Barrio Fiesta Imports Taste of Philippines
It’s odd that Filipino food is so little known in California. Of all Asian cuisines, this is the one most likely to tempt people who balk at anything exotic. With its overlay of Spanish and American influences, Philippine cuisine is the most Westernized and mildly seasoned in Southeast Asia. Think of fried chicken and French fries, barbecued pork, fruit salad and flan. Chinese additions include lumpia, pancit and sinangag. Exotic? Don’t worry. They translate to egg rolls, noodles and fried rice, familiar to most American palates.
According to the 1980 United States census, Filipinos are the largest Asian ethnic group in California. Yet there is a dearth of Filipino restaurants in Los Angeles. Even worse, a couple that opened recently produced awful stuff. That makes the arrival of the Barrio Fiesta seem like a miracle. The food is wonderful, despite an occasional lapse. And the restaurant is airy and tropical, as if it had been transported straight from Manila.
As a matter of fact it was, right down to the pale floor of narra wood (Philippine mahogany) inset with tiles. The bamboo arbor overhead, the wicker chairs, the little wicker carts that hold fresh flowers and the shell-bedecked lamp shades are other imports. Beige and peach tones make the restaurant glow. And there is pretty music in the background--the strumming of a rondalla or romantic songs of the Philippines.
The Barrio Fiesta is about to double in size, a good thing because it is consistently jammed. Good food, large servings and low prices are the main lure. An established reputation also helped. Manila has several Barrio Fiestas, owned by members of the same family. Corazon Ongpauco Tamayo and her husband, Manuel, who have the Greenhills branch, opened this one.

RECORDED INFORMATION:

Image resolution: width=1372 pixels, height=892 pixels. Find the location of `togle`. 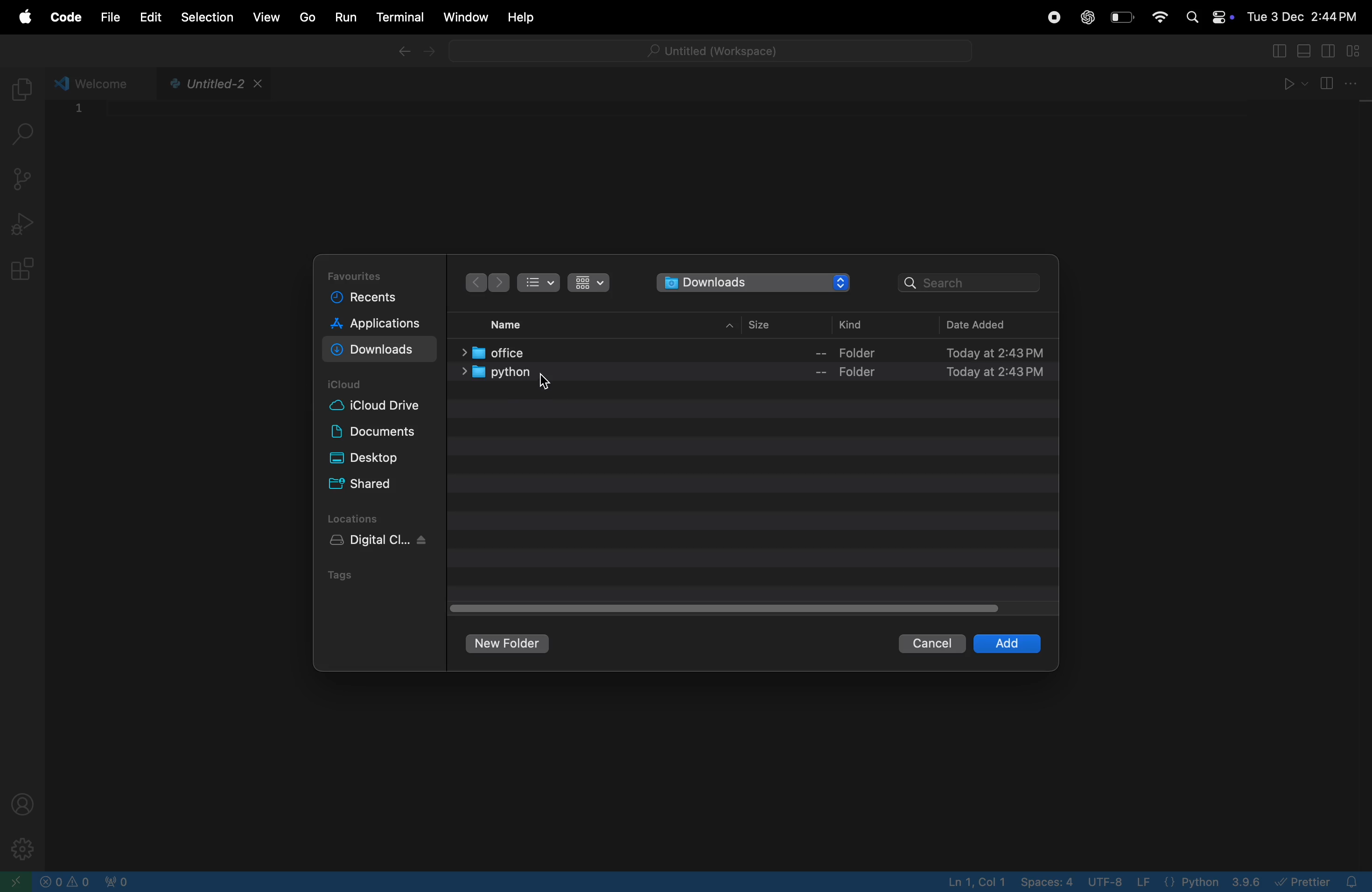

REQUESTS:
1. Rewrite the stretch of the Barrio Fiesta review from "As a matter" through "of the Philippines.", putting "Ivory" in place of "Beige".
2. Pick up the Barrio Fiesta review where it stops and keep writing it.
The data has nothing to do with the Barrio Fiesta review.

ANSWERS BY TASK:
1.
As a matter of fact it was, right down to the pale floor of narra wood (Philippine mahogany) inset with tiles. The bamboo arbor overhead, the wicker chairs, the little wicker carts that hold fresh flowers and the shell-bedecked lamp shades are other imports. Ivory and peach tones make the restaurant glow. And there is pretty music in the background--the strumming of a rondalla or romantic songs of the Philippines.

2.
Cooks From Philippines
The kitchen is staffed by cooks brought from the Philippines, and Corazon Tamayo makes some of the desserts herself, among them flan (be sure to have it with the coconut preserves called macapuno) and halayang ube, a sweet paste made from a purple yam that grows in the Philippines.
On a first visit, try familiar-tasting dishes such as fried chicken and barbecued pork. The chicken is superb. There is no great trick to it, just good seasoning and no clumpy breading. The pork, strung on skewers like satay, has a luscious sweet glaze. Don’t confuse it with the barbecued pork chop meat, which is drier and tastes more of charcoal.
Bulalo steak may sound immensely foreign, but the meat is like grandmother’s pot roast. It comes sliced and stacked on a bulbous knuckle bone, which yields the marrow (bulalo) that Filipinos regard as a treat. (Testifying to that, the marrow disappeared from my helping before it reached the table.)
The menu is riddled with Tagalog and Spanish terms. However, a Spanish dictionary will be of little help. Here, tocino is not bacon, as the dictionary says, but specially cured bits of pork that taste sweet and crispy. The meat is succulent, but frying makes it rather oily. And lechon kawali-- deep-fried belly pork--is downright fatty.
House Specialty
In the Philippines, tasty fat is highly regarded. In the United States, health concerns make it a detriment. But damn the cholesterol and full speed ahead when the approaching dish is crispy pata. The crisp skin and tender, juicy meat clinging to the deep-fried, knobby bones are irresistible. It’s a house specialty and possibly the most popular dish at the restaurant.
Another specialty is kare kare, an oxtail stew. Vibrantly yellow, like a zesty Thai or Indian curry, the sauce promises exciting flavor. Sadly, it had none, except for a faint hint of peanuts, and my bowlful was barely lukewarm. Furthermore, I received a utilitarian white bowl, not the quaint earthen pot on a warming stand that usually holds this dish.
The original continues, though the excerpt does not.